• [Given text]:

In summary, BJP-1 was targeting what was hoped to be an un-breached version of the Porong reefal build-up, just 7km away, and the BJP-1 well was essentially a sister well to the Porong-1 well. The Porong-1 well was drilled by a different operator, but was in acreage taken over by Lapindo, and all Porong-1 data was available, and used, in the planning of BJP-1. I want to stress this point – as many definitive moments in the drilling of the BJP-1 well, and many of the (strange) drilling actions taken, all seem to directly contravene the data, observations and drilling experiences from the Porong-1 well. Furthermore, some actions made by Lapindo are nonsensically explained away as the drillers assuming that BJP-1 has the same conditions seen in offset wells >100km or more away, in geologically different fields in the offshore East Java Basin, rather than using the data and knowledge from the neighbouring sister well, Porong-1.
The BJP-1 well was spudded on the 8th of March 2006 by the TMMJ-04 rig (as an aside, Lapindo Brantas and the company that owns the TMMJ drilling rig were both ultimately owned by Abrurizal Bakrie, one of Indonesia’s wealthiest people and the welfare minister at the time of the disaster). I have provided a summary of the key drilling events of the BJP-1 well herein. However, I will briefly summarize some key aspects herein as well.

26” hole section: The BJP-1 well began encountering overpressures at very shallow depths of just ~350m below the surface, which led to the 20” casing being set ~13m shallower than planned.
17.5” hole section: Increasing overpressure, combined with high amounts of background gas and some wellbore instability (pack-offs) in the 17.5” hole section resulted in the 16” liner being set at ~666m depth, which was ~310m shallower than planned. Numerous indications that the 16” liner was not well cemented, including gas bubbling up from annulus, top squeeze cement job and need for bottom squeeze cement job after 16” liner shoe leak-off test (LOT).
14.5” hole section: Drilled to 775m with few problems (minor reaming). Pumps broke and took 16 days to repair. Drilled down to 1096m, with numerous connection gases and flows in the Upper Kalibeng clays, as well as wellbore instability issues. Further instability issues, flows and possible ballooning when reaming hole after wireline logging. Final 13-3/8” casing set at 1091m, 280m shallower than planned. Losses prior to cement job, and then during cement job, with some ballooning back – 756bbls lost during cement job. Indications of marginal cement job, including unusual LOT profile (discussed in detail later).

• [Recorded information]:
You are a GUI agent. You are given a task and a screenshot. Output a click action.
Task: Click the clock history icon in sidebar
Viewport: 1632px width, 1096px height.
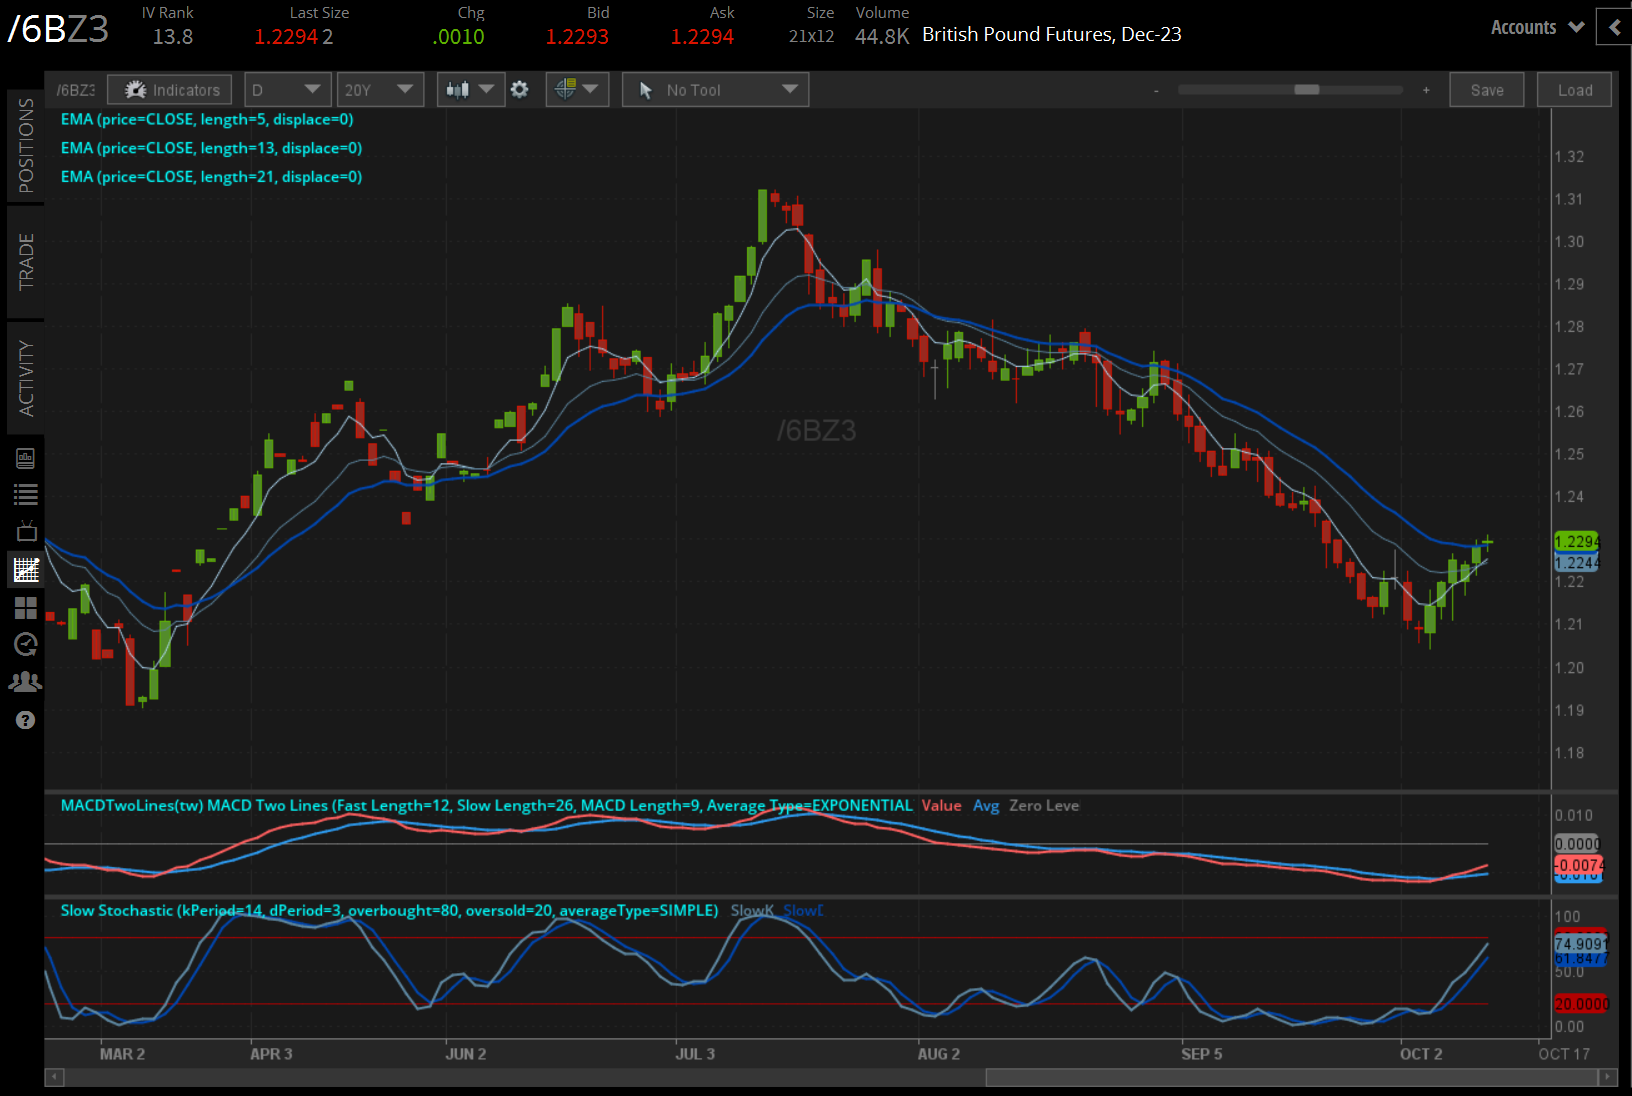[x=26, y=645]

• [Challenge]: Can you resume the BJP-1 well drilling account after its last sentence? These lines have no connection to the BJP-1 well drilling account.

• [Response to the exercise]:
12.25” hole section: numerous connection gases and high overpressure indicators in the Kalibeng clays. Encountered unexpected thick volcanics/volcaniclastics, which greatly reduced drilling speed to just a few meters per hour. Drilled to 2667m, which is past the planned 11-3/4” liner point (1992m) and 9-5/8” casing point (2650m). Ran logs and check-shot survey. Decided to keep drilling until carbonates were reached. Experienced total losses at final well total depth of 2833m. Pulled back while pumping LCM slug. Losses temporarily stopped, but then continued during pull out of hole. Well kicked during pull out of hole, BOP shut-in, pressure spiked, followed by 24 hours of well control before the Lusi mud volcano appeared. Two days of well control occurred, including three attempts to stop Lusi by pumping high density mud down hole. Lusi mud eruption noticeably decreased during all three kill attempts, and then increased rate after kill attempts stopped (though Lapindo claim there was no evidence of connection between BJP-1 and Lusi mud flow during these tests). Decision made to cut string, place cement plugs and abandon well.



Did BJP-1 have Sufficient Casing?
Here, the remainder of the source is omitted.